The controller will need to be set up for DI with a private ViewRenderer property, and a constructor that will establish that value. Please see the example SiteController in the yiisoft/app.

The constructor should look like the following:

    public function __construct(ViewRenderer $viewRenderer)
    {
        $this->viewRenderer = $viewRenderer->withControllerName('site');
    }

Add this and the private ViewRenderer $viewRenderer property to each of your controllers, updating the value passed to withControllerName() appropriately per controller.

The next step is to update your actions within the controllers to remove the action keyword from the method name, and specify a return value of ResponseInterface.

So, the updated index action should look something like the following (also from the yiisoft/app):

    public function index(): ResponseInterface
    {
        return $this->viewRenderer->render('index');
    }

What about class based actions in an actions array? I don’t know yet -- haven’t tackled that problem so far.

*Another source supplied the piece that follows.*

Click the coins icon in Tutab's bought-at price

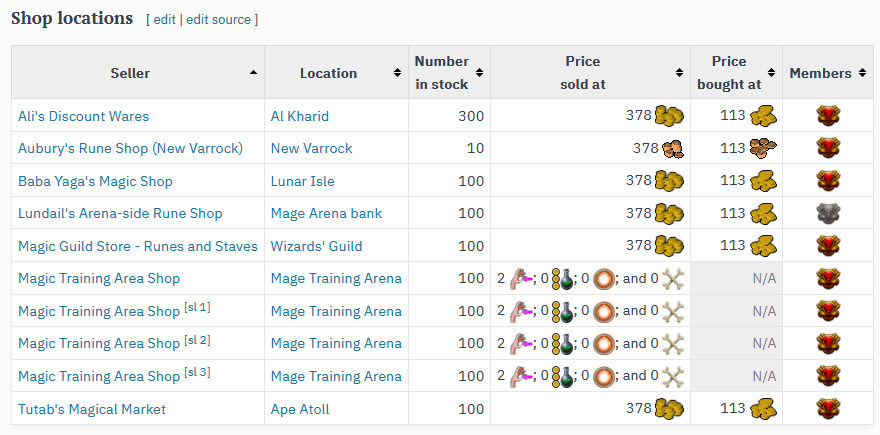coord(762,408)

As you convert each controller action, it’s a good time to pull up the config/routes.php file and add the route definition for the action you’re updating. This config file takes the place of the urlManager rules section of the old config.

The line to replace the site/index action route will look like this:

return [
    Route::get('/')->action([SiteController::class, 'index'])->name('home'),
];

Additional lines get inserted to the array as you convert the classes, like so:

Route::get('/about/')->action([AboutController::class,’index'])->name('about/index'),

Doing this as you convert each action will help keep track of what is done and what isn’t, but whatever works best for you, do that.

Move the views and messages over en masse:

Move the /views/layouts folder to /resources/layouts
Move the remaining /views/ folder to /resources/views
Move the messages/ folder (if you have one) to /resources/message

Convert your views and layouts

The best place to start is to review the default application layout file:
https://github.com/yiisoft/app/blob/master/resources/layout/main.php

Layout Conversion

For the most part, it looks very similar, but the details are different. The AssetBundles get registered to the assetManager, not $this:

$assetManager->register([
    AppAsset::class,
    CdnFontAwesomeAsset::class,
]);

And then the js/css/etc/ content gets explicitly built based on what has been registered:

$this->setCssFiles($assetManager->getCssFiles());
$this->setJsFiles($assetManager->getJsFiles());
$this->setJsStrings($assetManager->getJsStrings());
$this->setJsVar($assetManager->getJsVar());

Depending on what widgets you are using in your layout, you may need to tweak them. In general, all of the Html class methods have been updated to chain, rather than having all the properties passed through a massive array.

View File Conversion

The sample site/index is pretty straight forward, but gives you the important pieces of how to set the title using the ApplicationParameters and how to set breadcrumbs params etc.
https://github.com/yiisoft/app/blob/master/resources/views/site/index.php

/** @var App\ApplicationParameters $applicationParameters */
$this->params['breadcrumbs'] = '/';
$this->setTitle($applicationParameters->getName());

By default, your views don’t get passed much:

https://github.com/yiisoft/app/blob/master/config/packages/yiisoft/view/params.php

But, if you check out the yiisoft/yii-demo instead, you can see how to configure it so that all of your views will get the urlGenerator, urlMatcher, and assetManager:
https://github.com/yiisoft/yii-demo/blob/master/config/packages/yiisoft/view/params.php

The urlGenerator takes the place of the old Url helper class. So, generating a link will look something like this:

  echo \Yiisoft\Html\Html::a(
    ‘See More»', 
    $urlGenerator->generate('about/index')
  )
  ->class('btn btn-light')
  ->encode(false);

There’s a whole lot more to dig into after this, but this should be enough to get the ball rolling on converting your basic Yii 2 application to Yii 3. There is so much information and so many examples in the app and yii-demo repositories, I highly recommend that as you’re going if you hit a sticking point, pull those up and search for what you’re doing. Odds are you’ll find something ;)

Good luck, and thank a core contributor today!!